Comics and Mayan Glyphs

(Disclaimer: I'm no expert in Mayan writing! Look elsewhere for scholarly data. I widely referenced Ancient Scripts: Maya.) For one of my daily comics in May, I emulated the visual style of Mayan glyphs.

The Month in Comics #24

In real Maya glyphs, each square is a word made up of one or more symbols. Each individual symbol within a word can indicate a number, royal title, sound, or meaning, and you put them together to build compound words.  So, for instance, this glyph meaning "day"

is part of the glyph meaning "plate".

Presumably, if you didn't put that symbol for "day" on the plate, the image might be ambiguous or could be pronounced wrong thus signifying a different word.  Put together enough of these symbols (many of which are Mayan gods with complicated portraits) and a single word can be quite complex.  This just means "he/she grabs"...

The directness of the images remind me of some of the cleaner, more symbolic cartooning styles, such as that of John Porcellino or Clutch McBastard.

In my comic at the top of this post, I correlated each square (a Mayan word) to a comics panel (representing, generally, a moment instead of a word).  Instead of making a word out of sounds and meanings, I've made a moment out of things and actions.

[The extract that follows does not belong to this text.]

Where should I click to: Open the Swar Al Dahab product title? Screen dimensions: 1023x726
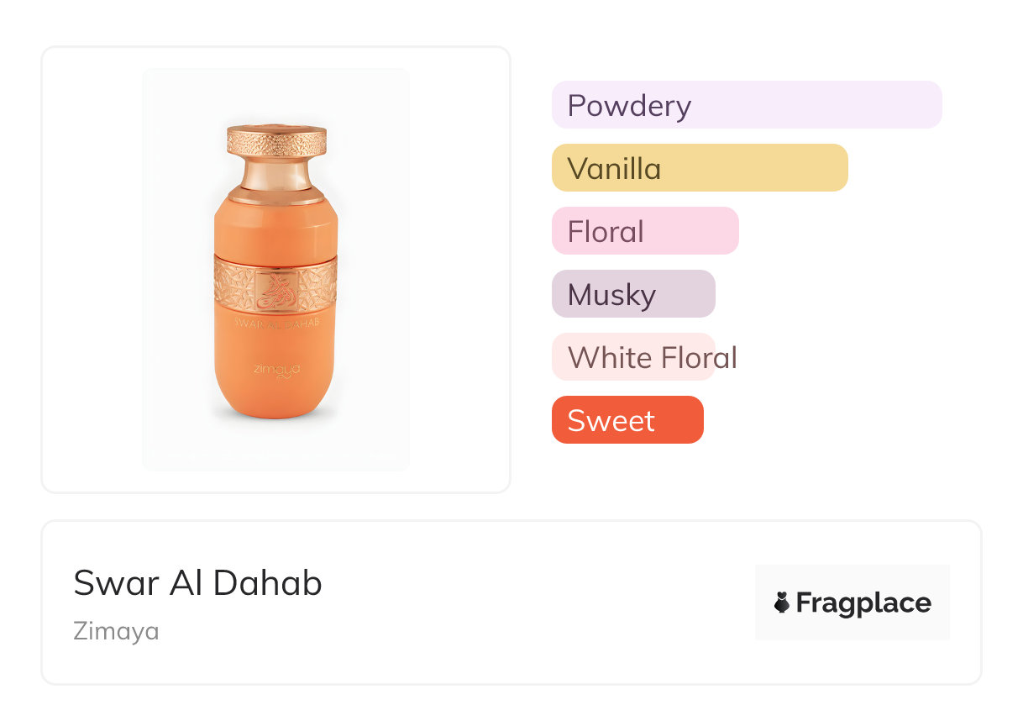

Here are some further experiments.

(1) Woman drinks too much alcohol, ends up sick with headache for 3 hours (2) Woman drinks too much coffee, stays up all night building future tech (3) Bear eats 3 donuts, dies happy (4) Anxious fish swims upstream in a river, evades fishermen (5) Mike goes out biking despite threat of rain (6) I write this blog post but don't have coffee yet, and the cat's still asleep

I feel like there's a lot more room for fun here - if more ideas can be quantified into small, simple "add on" images, I could pack more into a single glyph. But that's all the time I have now. Anyone else want to jump in?